Anggota DPD RI Lakukan Reses Ke Aceh SingkilAnggota DPD RI Lakukan Reses Ke Aceh Singkil

Aceh Singkil (Berita) : H.Sudirman akrab dipanggil H. Uma, anggota DPD RI melakukan reses ke Aceh Singkil.
Reses anggota Komite IV DPD RI ini ke pendopo Bupati Aceh Singkil,Pulo Sarok yang diterima Penjabat Bupati Aceh Singkil,Drs.Azmi MAP, Dandim 0109 /Singkil dan para SKPK,Minggu siang (23/7/2023).
Pj.Bupati,Azmi diawal paparannya mengatakan jajaran Forkopimda komitmen bersama untuk senantiasa menjaga kerukunan umat beragama di negeri metuah ini.
H. Uma pun lantas memberi ucapan selamat kepada Penjabat bupati yang baru dilantik,"selamat,semoga amanah dan bisa membawa kebaikan,"kata nya.
Kunjungan kami sebagai anggota DPD RI adalah membawa amanah negara untuk mendapatkan masukan terkait pengelolaan keuangan dan barang milik daerah yang dibeli menggunakan uang negara.
Menurut laporan Badan Pemeriksaan Keuangan (BPK),ada potensi kerugian negara akibat ketidakpatuhan pengelolaan aset dan juga ada aset yang hilang atau dikuasai orang lain serta ada pembelian aset yang berstatus sengketa ditambah pencatatan yang kurang akurasi nya.

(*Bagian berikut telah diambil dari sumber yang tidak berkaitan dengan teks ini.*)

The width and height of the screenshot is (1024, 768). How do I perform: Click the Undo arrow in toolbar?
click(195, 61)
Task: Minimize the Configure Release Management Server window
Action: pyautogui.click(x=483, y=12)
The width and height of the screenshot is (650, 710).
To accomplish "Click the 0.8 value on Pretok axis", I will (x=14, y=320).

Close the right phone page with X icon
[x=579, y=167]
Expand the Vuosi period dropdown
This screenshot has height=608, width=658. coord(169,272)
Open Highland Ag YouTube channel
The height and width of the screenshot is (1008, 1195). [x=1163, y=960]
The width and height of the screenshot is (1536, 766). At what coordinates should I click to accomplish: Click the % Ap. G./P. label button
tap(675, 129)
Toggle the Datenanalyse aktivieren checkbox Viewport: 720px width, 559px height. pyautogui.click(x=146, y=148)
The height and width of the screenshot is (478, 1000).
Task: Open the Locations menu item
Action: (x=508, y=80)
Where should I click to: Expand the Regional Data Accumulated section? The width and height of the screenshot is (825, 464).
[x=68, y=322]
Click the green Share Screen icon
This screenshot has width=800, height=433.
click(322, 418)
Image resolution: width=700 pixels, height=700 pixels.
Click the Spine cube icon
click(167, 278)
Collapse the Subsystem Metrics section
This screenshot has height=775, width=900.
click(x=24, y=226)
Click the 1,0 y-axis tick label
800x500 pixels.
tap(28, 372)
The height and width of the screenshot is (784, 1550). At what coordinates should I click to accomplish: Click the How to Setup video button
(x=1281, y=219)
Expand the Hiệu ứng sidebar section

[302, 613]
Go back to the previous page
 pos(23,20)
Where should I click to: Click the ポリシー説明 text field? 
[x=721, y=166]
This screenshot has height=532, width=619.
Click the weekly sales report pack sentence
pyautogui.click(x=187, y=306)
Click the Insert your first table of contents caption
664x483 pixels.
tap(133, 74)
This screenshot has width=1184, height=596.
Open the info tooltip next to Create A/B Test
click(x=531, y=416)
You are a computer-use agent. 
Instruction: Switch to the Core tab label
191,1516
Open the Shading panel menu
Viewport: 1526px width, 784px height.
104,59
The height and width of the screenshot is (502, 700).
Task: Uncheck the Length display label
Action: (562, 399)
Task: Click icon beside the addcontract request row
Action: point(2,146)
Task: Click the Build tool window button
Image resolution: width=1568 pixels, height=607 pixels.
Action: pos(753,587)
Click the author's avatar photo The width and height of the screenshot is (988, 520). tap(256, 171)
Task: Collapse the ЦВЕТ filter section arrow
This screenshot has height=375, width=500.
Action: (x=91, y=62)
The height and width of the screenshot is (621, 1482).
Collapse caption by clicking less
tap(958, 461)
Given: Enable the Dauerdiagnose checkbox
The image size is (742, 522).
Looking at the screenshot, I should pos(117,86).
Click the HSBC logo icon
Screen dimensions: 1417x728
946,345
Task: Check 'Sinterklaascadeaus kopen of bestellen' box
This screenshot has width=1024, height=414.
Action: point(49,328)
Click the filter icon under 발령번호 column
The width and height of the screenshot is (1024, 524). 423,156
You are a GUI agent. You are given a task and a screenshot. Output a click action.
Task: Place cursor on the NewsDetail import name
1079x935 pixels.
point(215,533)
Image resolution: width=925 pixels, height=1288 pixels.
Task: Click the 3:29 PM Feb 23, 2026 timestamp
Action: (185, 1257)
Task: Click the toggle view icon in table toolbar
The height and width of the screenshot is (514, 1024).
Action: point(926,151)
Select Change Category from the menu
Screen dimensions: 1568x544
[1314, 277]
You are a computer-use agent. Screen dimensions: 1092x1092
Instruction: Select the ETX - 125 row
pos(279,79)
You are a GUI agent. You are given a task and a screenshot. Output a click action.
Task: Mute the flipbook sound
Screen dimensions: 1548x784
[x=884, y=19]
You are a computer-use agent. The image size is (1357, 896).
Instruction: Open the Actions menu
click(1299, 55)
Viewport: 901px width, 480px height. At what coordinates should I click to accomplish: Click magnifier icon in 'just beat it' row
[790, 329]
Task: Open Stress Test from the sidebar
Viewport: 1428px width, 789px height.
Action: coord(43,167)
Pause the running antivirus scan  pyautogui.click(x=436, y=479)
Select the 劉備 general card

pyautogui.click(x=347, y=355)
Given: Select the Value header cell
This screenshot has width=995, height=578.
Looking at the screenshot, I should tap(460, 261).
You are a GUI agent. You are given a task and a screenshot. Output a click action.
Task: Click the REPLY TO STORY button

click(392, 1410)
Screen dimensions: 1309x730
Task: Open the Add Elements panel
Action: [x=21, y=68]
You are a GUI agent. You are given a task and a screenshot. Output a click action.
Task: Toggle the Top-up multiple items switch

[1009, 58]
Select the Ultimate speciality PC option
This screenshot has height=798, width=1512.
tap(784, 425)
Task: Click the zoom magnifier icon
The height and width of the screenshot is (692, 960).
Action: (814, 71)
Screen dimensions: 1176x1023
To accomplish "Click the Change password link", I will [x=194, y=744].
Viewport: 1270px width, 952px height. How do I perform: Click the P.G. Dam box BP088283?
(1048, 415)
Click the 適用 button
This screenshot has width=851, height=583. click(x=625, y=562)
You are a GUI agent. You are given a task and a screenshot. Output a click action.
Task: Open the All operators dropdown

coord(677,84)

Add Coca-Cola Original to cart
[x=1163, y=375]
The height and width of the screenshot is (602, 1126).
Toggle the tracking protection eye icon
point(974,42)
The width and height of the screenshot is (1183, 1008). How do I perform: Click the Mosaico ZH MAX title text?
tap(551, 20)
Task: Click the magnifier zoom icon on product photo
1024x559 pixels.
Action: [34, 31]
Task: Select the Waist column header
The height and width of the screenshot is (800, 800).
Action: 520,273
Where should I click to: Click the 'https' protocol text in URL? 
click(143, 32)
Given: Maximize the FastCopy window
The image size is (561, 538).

Dia pun mengajukan pertanyaan yang ditujukan kepada Kaban Keuangan berupa berapa total Barang Milik Daerah (BMD) yang dikelola daerah saat ini?,apakah ada aset daerah yang tidak dilaporkan dan tercatat? serta bagaimana hasil pengawasan yang dilakukan pemda terhadap BMD? tanya nya.
Terkait itu,secara umum,Pj bupati Azmi menjawab sekilas bahwa ada aset tanah yang dikuasai Pemko Subulussalam seluas 2 hektare dan alhamdulillah Aceh Singkil secara management kinerja telah 7 kali berturut-turut mendapatkan WTP jawab nya.
Sementara,Hendra Sunarno selaku Kaban BPKK menjelaskan semua aset wajib dilaporkan,"kita dituntut semua aset tanah bersertifikat, memang masih ada yang belum,"
Diakui banyak aset Pemda yang mangkrak akibat ketiadaan biaya perawatan,misalnya pabrik es di anak laut dan aset lain di Pulau Palambak.
Pj Bupati pun turut menimpali lagi ada aset provinsi yang mangkrak, tidak digunakan dan biaya pemeliharaan juga tidak ada,tanah milik Pemkab Singkil sementara bangunan milik provinsi.
Begitu juga nasib ruas jalan Lipat Kajang-Singkil, sudah12 tahun tidak ada perbaikan,"itu masuk jalan provinsi, "pungkas Bupati.
Mempertegas hal itu,Erwin Syahputra,ST selaku kadis PUPR menjelaskan bahwa tahun 2021 lalu pihak nya telah mengajukan ke Pemerintah Pusat untuk menaikkan status jalan dimaksud.
Menanggapi semua,H.Uma pun menimpali kemudian seraya bertanya apakah pernah daerah mengajukan dana pemeliharaan ke pemerintah pusat,tanya nya.
Kemudian, Azmi angkat bicara lagi,dimana CPO Aceh Singkil untuk pasar eksport setiap tahun nya 350 ribu ton lebih dari 8 PMKS.Sumut yang mendapatkan pajak eksport nya.